Considerable attention was also given to Mitt Romney, who has been cruising in a comfortable spot on the media's designated "top tier." Specifically, Santorum--whose campaign is trying desperately to avoid the abyss--hurled a specific, albeit common, charge at Romney, challenging the latter's purported willingness to dismantle Obamacare: "your plan was the basis for Obamacare." This led to a memorable, and quite humorous (well, humorous for political pundits), exchange. Moderator Anderson Cooper tried intervening without much success. Romney's response did manage to elicit positive (and powerful) feedback from the audience.

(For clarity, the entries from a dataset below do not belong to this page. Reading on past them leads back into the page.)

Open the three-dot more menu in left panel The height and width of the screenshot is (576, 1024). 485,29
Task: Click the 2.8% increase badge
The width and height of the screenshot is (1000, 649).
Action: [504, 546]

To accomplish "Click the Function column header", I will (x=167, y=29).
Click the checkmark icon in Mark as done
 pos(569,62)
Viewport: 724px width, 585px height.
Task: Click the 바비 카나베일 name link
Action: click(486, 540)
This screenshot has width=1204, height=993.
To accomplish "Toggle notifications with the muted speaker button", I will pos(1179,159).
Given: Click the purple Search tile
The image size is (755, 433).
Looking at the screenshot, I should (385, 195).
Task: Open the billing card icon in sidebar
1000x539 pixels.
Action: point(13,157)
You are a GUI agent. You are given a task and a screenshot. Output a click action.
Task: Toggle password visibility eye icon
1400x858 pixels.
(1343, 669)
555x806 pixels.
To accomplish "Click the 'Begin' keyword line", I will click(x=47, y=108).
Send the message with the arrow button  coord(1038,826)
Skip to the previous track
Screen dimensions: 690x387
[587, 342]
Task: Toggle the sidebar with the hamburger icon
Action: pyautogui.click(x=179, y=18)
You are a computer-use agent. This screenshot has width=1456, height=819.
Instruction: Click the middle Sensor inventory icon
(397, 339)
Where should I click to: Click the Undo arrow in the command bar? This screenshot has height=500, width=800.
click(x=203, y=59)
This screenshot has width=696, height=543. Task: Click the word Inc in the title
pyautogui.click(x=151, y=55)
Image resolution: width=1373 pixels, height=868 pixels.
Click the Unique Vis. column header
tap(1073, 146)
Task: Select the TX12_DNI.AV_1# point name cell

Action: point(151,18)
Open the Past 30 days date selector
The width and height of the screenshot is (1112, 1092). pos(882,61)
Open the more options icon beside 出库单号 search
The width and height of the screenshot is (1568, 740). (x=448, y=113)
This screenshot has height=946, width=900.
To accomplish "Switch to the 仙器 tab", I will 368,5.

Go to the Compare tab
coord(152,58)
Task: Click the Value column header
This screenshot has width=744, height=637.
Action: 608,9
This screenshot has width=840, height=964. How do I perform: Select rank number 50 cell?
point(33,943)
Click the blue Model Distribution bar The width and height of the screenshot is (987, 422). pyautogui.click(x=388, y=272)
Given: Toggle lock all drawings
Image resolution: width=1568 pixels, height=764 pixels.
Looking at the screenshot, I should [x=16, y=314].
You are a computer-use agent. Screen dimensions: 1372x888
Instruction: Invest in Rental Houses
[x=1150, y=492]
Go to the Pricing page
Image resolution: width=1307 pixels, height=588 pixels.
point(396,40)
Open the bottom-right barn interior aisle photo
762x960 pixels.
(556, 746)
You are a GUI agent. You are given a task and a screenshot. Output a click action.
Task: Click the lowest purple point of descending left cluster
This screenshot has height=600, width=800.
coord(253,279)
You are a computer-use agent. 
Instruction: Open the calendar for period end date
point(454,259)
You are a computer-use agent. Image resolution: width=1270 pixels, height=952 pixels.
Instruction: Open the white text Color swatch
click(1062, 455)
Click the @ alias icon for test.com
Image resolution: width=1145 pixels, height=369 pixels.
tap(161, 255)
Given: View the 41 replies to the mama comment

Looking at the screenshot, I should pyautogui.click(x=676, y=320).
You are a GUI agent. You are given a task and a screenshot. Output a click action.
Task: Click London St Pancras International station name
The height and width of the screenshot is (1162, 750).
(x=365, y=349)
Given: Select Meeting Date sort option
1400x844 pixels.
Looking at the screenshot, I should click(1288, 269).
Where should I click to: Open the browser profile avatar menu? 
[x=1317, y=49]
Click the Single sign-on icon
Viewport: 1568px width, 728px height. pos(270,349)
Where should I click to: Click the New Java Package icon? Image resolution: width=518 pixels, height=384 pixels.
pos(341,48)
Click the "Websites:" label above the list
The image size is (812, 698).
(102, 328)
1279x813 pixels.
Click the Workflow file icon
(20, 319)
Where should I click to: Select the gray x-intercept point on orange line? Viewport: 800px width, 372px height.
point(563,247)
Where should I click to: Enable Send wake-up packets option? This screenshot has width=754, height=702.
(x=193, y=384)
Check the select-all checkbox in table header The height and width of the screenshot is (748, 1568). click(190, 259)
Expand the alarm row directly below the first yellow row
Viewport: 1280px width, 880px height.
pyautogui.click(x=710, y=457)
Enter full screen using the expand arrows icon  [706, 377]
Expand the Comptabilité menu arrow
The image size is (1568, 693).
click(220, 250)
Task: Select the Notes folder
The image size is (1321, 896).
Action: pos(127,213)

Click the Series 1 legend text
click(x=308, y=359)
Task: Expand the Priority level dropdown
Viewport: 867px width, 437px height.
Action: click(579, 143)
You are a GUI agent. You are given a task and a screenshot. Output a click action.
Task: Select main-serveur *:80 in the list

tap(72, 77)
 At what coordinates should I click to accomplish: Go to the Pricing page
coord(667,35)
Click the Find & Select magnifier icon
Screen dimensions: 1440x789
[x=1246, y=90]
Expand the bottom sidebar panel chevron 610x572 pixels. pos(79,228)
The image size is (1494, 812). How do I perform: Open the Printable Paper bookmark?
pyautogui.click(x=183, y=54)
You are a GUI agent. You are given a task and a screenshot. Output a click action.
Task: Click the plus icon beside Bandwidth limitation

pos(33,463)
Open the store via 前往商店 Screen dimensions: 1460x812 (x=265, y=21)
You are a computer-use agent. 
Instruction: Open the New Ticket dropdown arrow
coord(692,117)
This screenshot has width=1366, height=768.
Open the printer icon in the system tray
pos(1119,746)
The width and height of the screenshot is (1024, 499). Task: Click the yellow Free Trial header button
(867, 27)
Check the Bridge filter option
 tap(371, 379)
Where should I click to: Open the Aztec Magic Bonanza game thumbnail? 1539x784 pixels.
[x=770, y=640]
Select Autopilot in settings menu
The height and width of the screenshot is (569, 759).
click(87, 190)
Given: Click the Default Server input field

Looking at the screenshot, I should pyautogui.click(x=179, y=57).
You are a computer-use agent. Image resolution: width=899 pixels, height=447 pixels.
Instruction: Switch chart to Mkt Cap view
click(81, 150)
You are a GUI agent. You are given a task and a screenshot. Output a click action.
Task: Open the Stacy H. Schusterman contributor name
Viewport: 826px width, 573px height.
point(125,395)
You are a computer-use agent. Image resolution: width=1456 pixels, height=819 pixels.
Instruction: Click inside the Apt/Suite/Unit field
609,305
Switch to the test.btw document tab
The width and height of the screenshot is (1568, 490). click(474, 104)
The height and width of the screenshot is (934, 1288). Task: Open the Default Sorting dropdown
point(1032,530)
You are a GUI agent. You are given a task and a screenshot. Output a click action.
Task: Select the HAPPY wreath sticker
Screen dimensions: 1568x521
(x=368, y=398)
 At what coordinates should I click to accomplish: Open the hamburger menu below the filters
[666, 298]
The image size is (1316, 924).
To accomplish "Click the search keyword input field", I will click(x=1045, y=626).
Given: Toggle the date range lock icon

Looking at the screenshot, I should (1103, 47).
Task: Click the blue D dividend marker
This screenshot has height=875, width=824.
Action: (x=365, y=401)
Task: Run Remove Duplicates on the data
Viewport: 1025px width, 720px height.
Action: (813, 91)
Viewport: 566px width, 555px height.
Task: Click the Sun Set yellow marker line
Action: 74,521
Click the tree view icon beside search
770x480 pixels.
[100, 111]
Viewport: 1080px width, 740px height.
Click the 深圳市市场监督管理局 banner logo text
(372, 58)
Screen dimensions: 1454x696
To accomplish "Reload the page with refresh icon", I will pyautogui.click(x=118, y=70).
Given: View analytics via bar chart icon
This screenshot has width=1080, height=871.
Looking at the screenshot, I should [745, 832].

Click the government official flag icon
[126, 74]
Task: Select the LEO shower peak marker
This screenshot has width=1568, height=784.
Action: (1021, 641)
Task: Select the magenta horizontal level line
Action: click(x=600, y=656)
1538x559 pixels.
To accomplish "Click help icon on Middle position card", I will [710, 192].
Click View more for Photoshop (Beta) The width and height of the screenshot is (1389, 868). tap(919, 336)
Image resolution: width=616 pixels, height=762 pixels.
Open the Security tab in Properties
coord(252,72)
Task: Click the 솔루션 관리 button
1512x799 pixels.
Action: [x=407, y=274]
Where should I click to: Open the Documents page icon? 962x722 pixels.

Gingrich, to his credit, honed in on a fundamental distinction: top-down solutions vs. bottom-up solutions. Romney's health care reform in Massachusetts (call it what you will) was, rhetoric aside, a top-down, government imposed measure. We should not be quick to say that societal/economic problems are only solvable through the heavy hand of government. Top-down solutions impose unnecessary costs and have odious unintended consequences. Let us avoid them. And, to be expected, Romney responded to Gingrich's commentary on Romney's health care reform, which resulted in another memorable exchange.
Ron Paul opportunity: There are seven candidates in the GOP field and only one of them is a doctor; on health care reform, let us hear from Dr. Paul. Now there is a novel idea.
The debate was memorable, as the Biblical maxim of "turn the other cheek" yielded to "an eye for an eye."